**DO THIS**
Rewrite the listing below, replacing "GUI agent" with "interface agent" everywhere and leaving everything else the same. Omit the pictures.

**DATASET RECORDS**
§

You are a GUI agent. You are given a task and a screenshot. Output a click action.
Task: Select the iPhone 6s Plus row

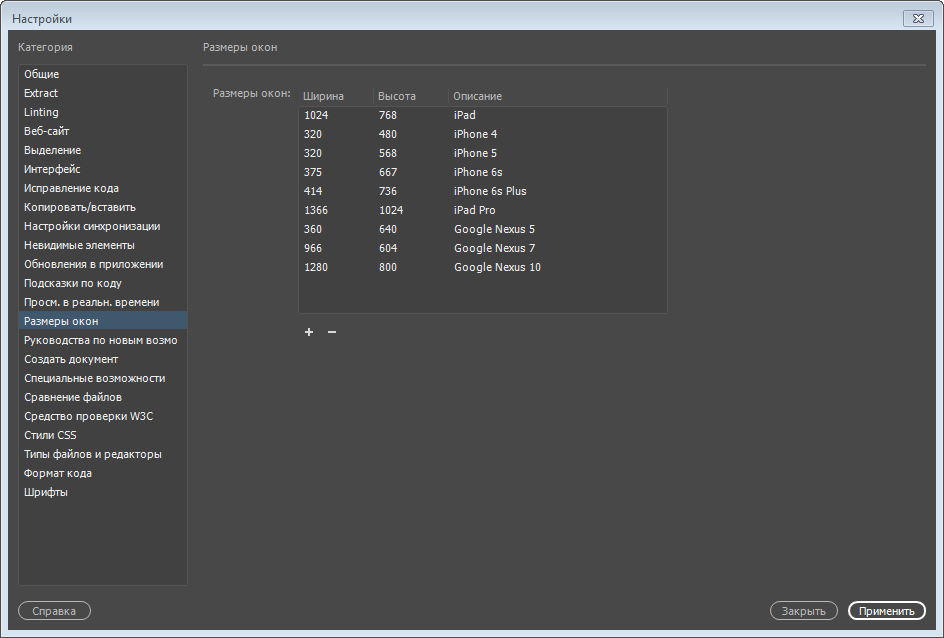coord(490,191)
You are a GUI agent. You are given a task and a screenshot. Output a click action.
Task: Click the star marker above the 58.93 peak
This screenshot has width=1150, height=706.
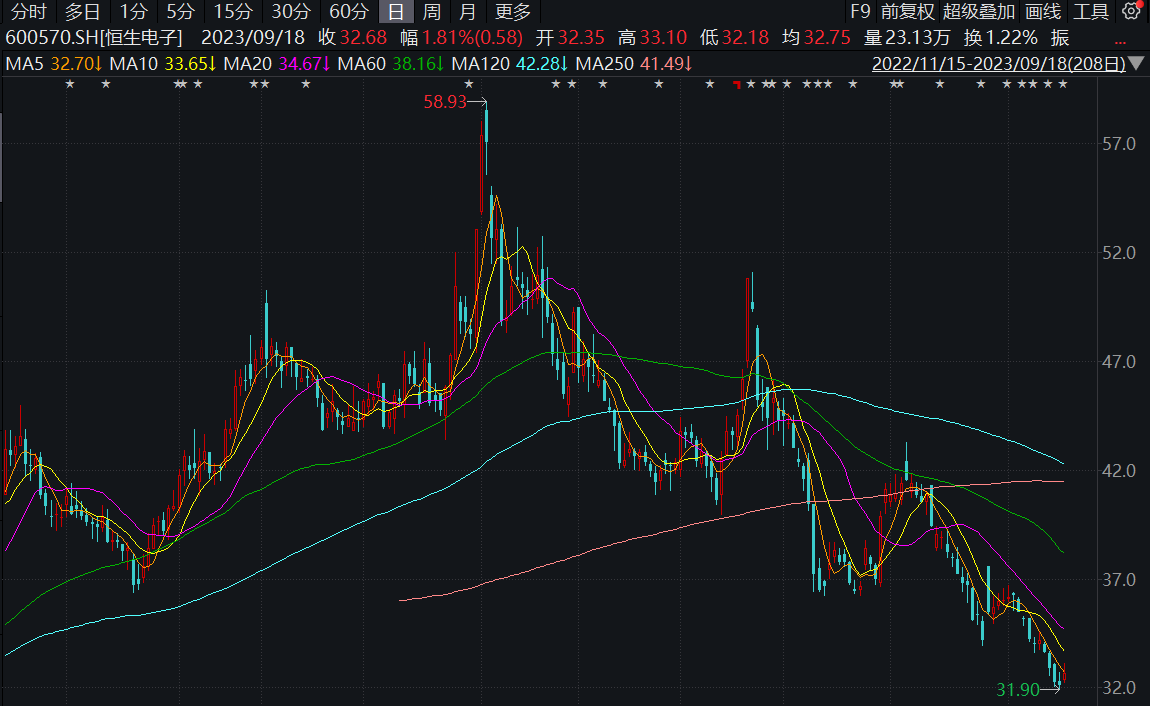click(x=469, y=84)
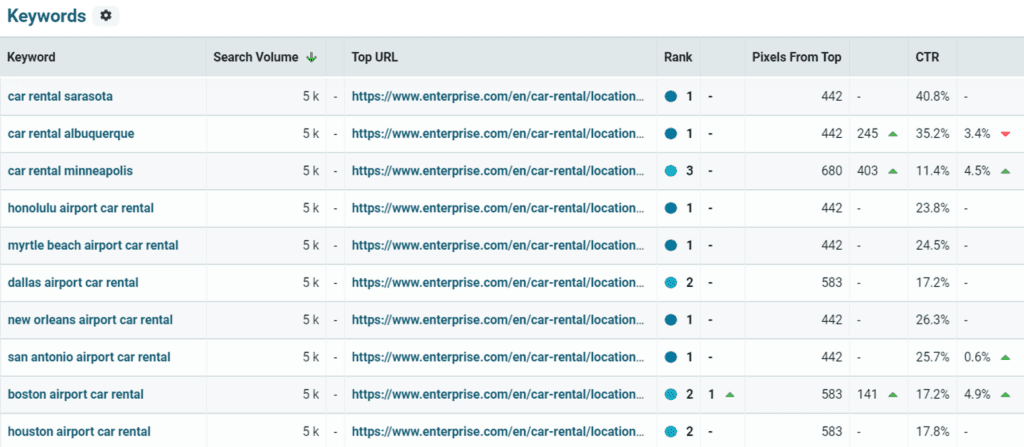Sort by the CTR column header

927,57
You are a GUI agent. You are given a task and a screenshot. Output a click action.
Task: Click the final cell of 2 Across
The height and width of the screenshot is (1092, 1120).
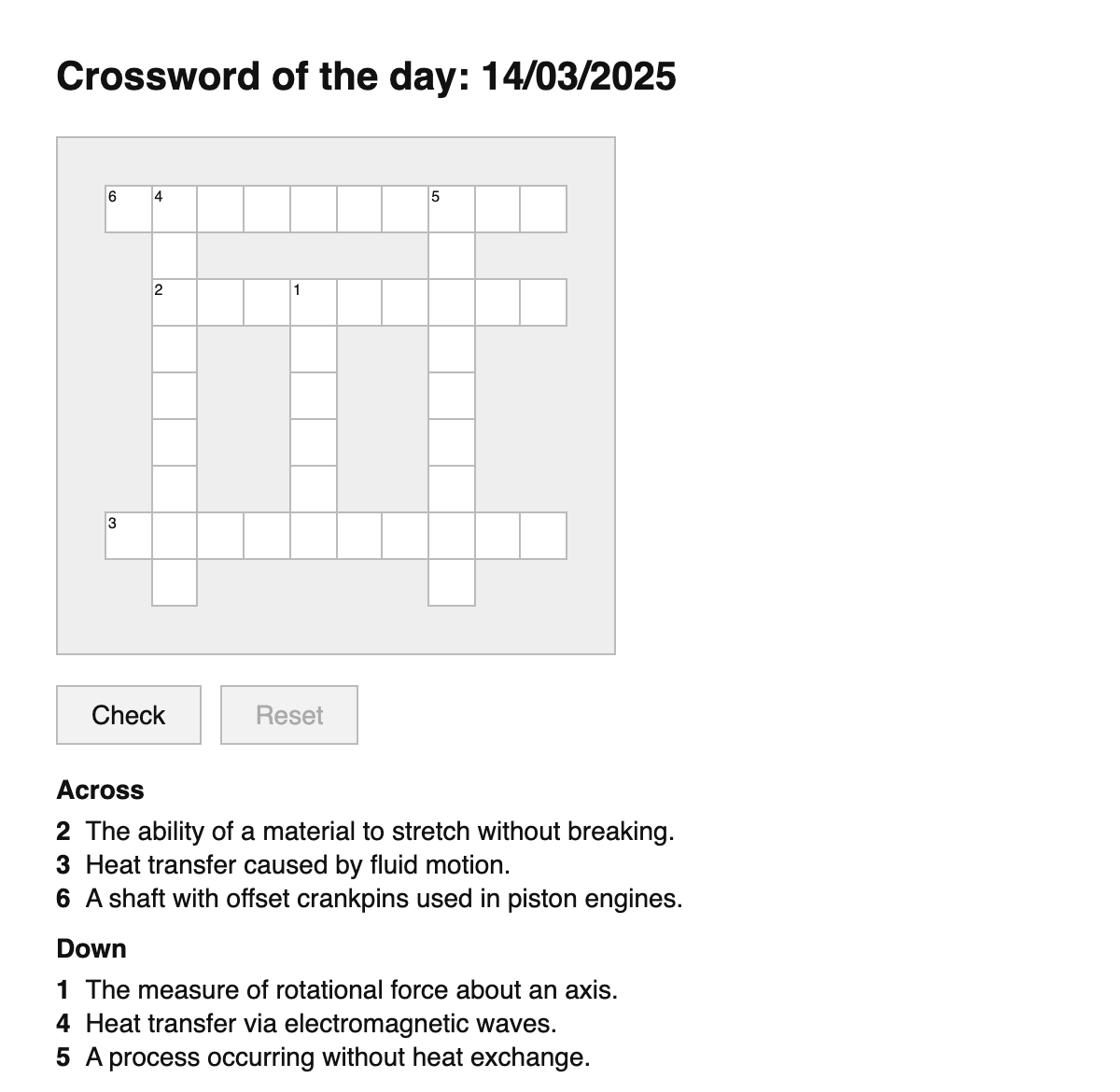[543, 302]
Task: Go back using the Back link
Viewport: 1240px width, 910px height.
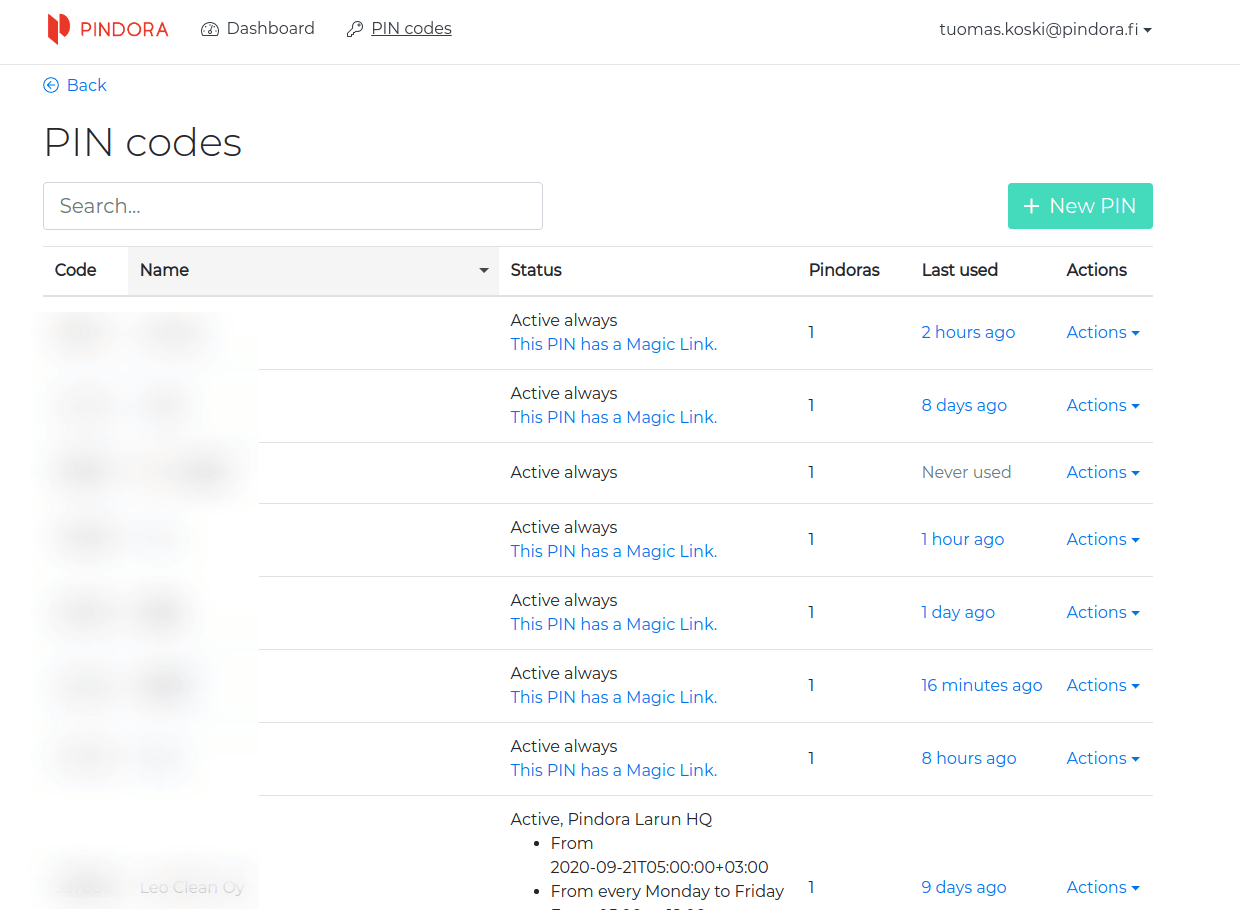Action: pyautogui.click(x=86, y=86)
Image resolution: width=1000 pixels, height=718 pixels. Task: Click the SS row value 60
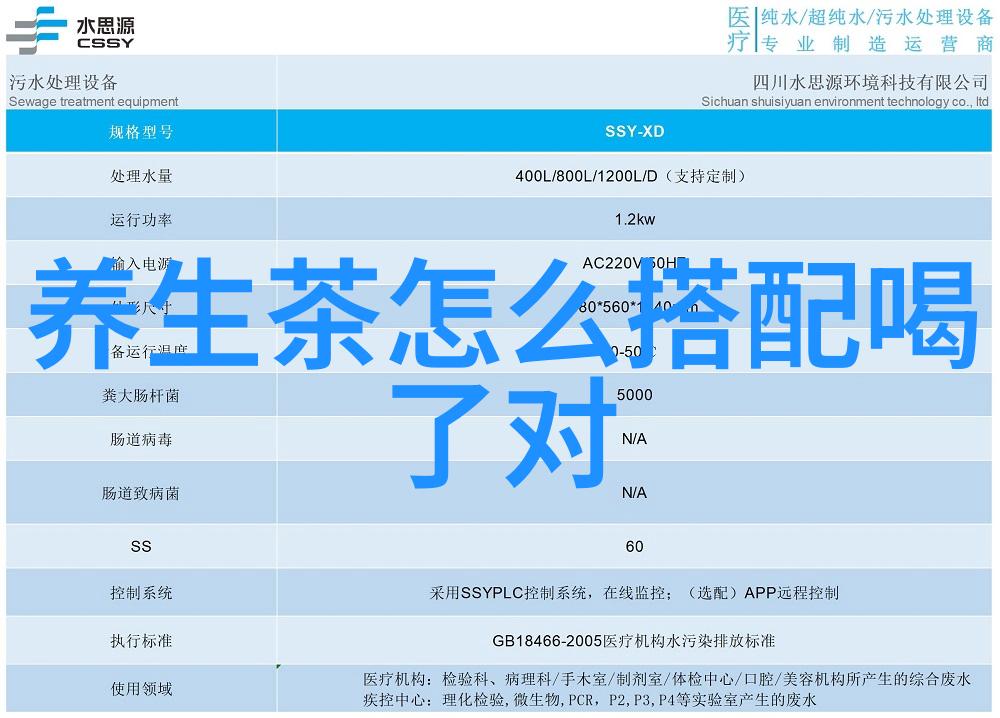(634, 546)
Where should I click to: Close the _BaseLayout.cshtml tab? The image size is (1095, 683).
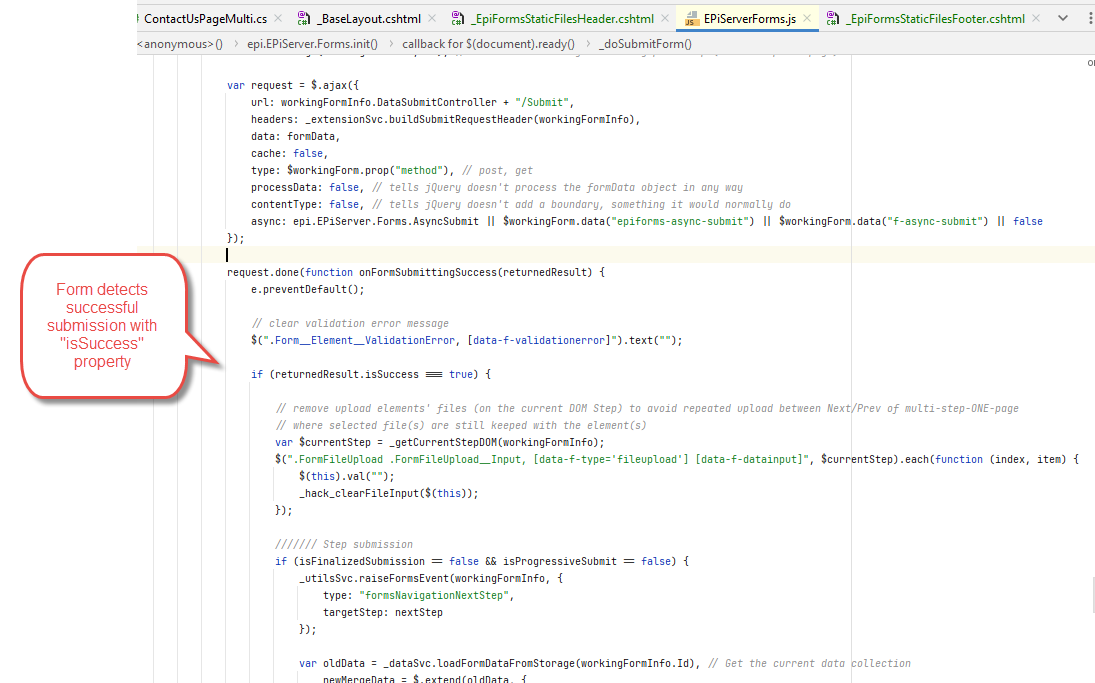coord(430,18)
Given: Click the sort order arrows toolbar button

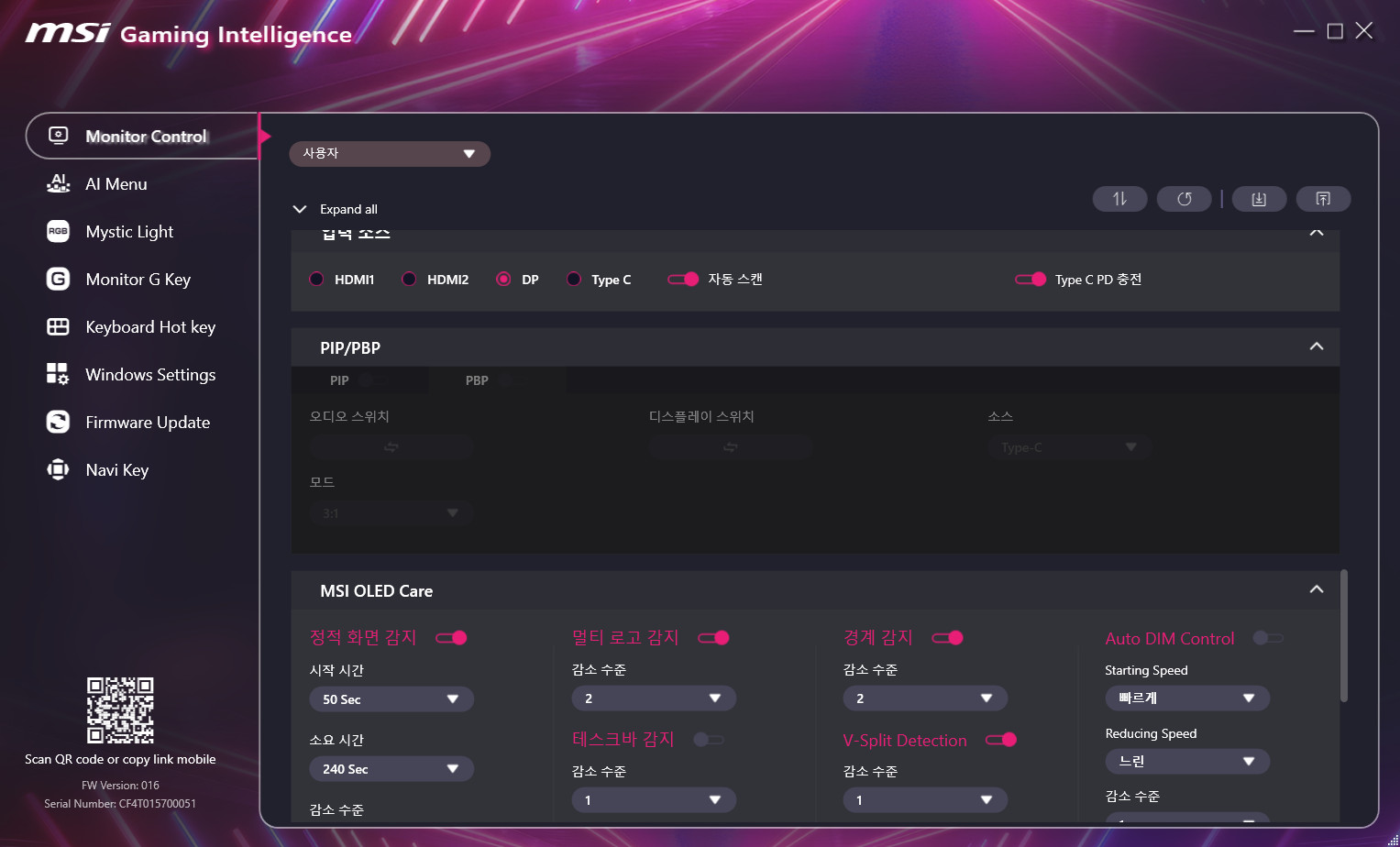Looking at the screenshot, I should [1119, 199].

§

**PROBLEM SOLUTION**
You are a interface agent. You are given a task and a screenshot. Output a click action.
Task: Select the iPhone 6s Plus row

coord(490,191)
You are a interface agent. You are given a task and a screenshot. Output a click action.
Task: Click the star marker above the 58.93 peak
This screenshot has width=1150, height=706.
click(x=469, y=84)
Sort by the CTR column header

927,57
You are a interface agent. You are given a task and a screenshot. Output a click action.
Task: Click the final cell of 2 Across
The height and width of the screenshot is (1092, 1120).
[543, 302]
Task: Go back using the Back link
Viewport: 1240px width, 910px height.
Action: pyautogui.click(x=86, y=86)
Image resolution: width=1000 pixels, height=718 pixels. Task: Click the SS row value 60
(634, 546)
Where should I click to: Close the _BaseLayout.cshtml tab? The image size is (1095, 683).
coord(430,18)
Given: Click the sort order arrows toolbar button

Looking at the screenshot, I should [1119, 199].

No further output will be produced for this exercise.